確かに近づいてみると、大きい岩(夫岩?)の岩石の傾斜面は陸地側の岩と同じ傾斜角度をしていて同じ地層にあったことがわかります。三波川変成帯という地層の緑色片岩ということです。一方で小さい岩はいかにも不自然に立っている感じがします。この夫婦岩は江戸時代からの名所だったようですから、かなり古い時代に何か細工がされたのかもしれません。(夫婦岩は一直線に海に落ち込んでいる=下の写真)




なお、中央構造線の上に日本古代からの神社が並んであるのには理由があるという説があります。例えば、愛知県の「とよがわびより」の「こぼれ話」の中に


「中央構造線」上には、高野山や伊勢神宮、豊川稲荷といった有名な神社・仏閣が点在しています。これには、
・「中央構造線」上が地形的に交通の要衝になりやすいから
・「中央構造線」での地震災害を鎮めるため
・「中央構造線」で起きた地震災害の被災者の鎮魂のため など
 様々な説があるようです。
 そこにもうひとつ、「中央構造線」が強力なパワースポットだからという説もあります。


何かこうした人間の文化的な活動と地殻上の巨大運動との間に目に見えない関連があるのか──フォッサマグナによる日本の東西地域の分断の謎については意味がありそうなんですが、中央構造線による日本列島の縦の分断(外帯/内帯)はどうでしょうか。

伊勢参道の観光文化財2025年05月26日 17:13

当然ながら伊勢神宮にもいくつかの謎があります。一番の問題は、皇室の祖先しての「天照大神」がなぜこの地に祀られているかということです。『古事記』や『日本書紀』その他古文献解釈による研究はたくさんあるようですが、この近畿と東海の中間に位置する伊勢の地には弥生時代以来の多くの遺跡があり、壬申の乱のときには伊勢の勢力が大海人皇子を助けたという記録もありますから、古来から皇室との関係は深かったわけです。


10数年前、奈良県の古代文化の里である明日香の地の遺跡巡りをしたときに「三輪そうめん」の老舗のご主人から「ここ(三輪)から真っすぐ東を眺めると伊勢になります」といわれたことがあり、なんとなく別々に考えていた伊勢と大和の地理が一致するような発想の転換がありました。その後、三輪から長谷寺までのいわゆる「大和・山野辺の道」を歩いた時、長谷寺への新道から外れた細い道が古くからの「伊勢街道」だとわかり、その通りの落ち着いた趣に感動したこともありました。今回、松坂では伊勢街道から分岐する初瀬街道という古道も目にしました。

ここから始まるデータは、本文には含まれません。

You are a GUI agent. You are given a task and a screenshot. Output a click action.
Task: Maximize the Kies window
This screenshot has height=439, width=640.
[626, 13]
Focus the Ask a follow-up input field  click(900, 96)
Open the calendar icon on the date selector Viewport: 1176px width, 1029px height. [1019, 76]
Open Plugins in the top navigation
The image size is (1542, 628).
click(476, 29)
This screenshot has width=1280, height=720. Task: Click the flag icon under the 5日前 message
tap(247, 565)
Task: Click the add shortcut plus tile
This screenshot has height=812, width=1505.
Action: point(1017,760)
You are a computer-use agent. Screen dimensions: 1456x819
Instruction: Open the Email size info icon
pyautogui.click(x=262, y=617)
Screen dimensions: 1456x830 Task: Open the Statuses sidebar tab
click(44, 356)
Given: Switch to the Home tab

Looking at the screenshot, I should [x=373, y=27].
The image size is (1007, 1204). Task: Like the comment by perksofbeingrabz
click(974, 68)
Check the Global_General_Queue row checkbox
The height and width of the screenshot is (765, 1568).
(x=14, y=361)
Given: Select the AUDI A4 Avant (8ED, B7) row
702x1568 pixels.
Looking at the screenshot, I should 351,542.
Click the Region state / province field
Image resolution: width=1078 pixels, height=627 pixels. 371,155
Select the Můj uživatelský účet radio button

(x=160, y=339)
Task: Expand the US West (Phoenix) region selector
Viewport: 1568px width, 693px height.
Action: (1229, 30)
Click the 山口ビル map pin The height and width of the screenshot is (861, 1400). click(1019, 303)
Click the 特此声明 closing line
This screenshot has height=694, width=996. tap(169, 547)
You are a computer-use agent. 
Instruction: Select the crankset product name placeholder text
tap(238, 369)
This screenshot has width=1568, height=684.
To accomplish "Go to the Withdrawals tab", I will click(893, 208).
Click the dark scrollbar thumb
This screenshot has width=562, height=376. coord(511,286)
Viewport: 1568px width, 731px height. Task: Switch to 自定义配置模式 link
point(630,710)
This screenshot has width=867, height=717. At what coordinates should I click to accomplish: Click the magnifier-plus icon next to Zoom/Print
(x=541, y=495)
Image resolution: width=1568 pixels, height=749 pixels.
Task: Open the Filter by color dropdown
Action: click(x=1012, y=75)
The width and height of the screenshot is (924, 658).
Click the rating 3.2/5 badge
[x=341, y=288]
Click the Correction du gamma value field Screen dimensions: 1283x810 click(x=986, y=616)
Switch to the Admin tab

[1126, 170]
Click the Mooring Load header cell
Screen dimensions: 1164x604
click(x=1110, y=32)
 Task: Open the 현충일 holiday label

関東の人間にはよくわかりませんが、大和と伊勢は地理的にも文化的に意外に近い関係にあるのですね。


つまり、難しいことはなく、古代大和のひとびとが太陽の上る東に向かっていくと到達するのが伊勢の海で、そこには美しい海岸があり、その先の広大な太平洋から朝日が昇ることに感動して、太陽のための祠を建てたとしても不思議はないでしょう。


 「おはらい町」と「おかげ横丁」の魅力


さて、今回の旅行では、伊勢神宮ではなく、参拝を終えてからそぞろ歩く鳥居前のいわゆる「おはらい町」の様子に感激をしました。宇治橋から続く約800mの参道で、主催者のホームページによれば「昔ながらの風情を残す土産物屋や飲食店が軒を連ね、江戸時代の人々が憧れた<おかげ参り>の雰囲気を楽しむことができます」という感じです。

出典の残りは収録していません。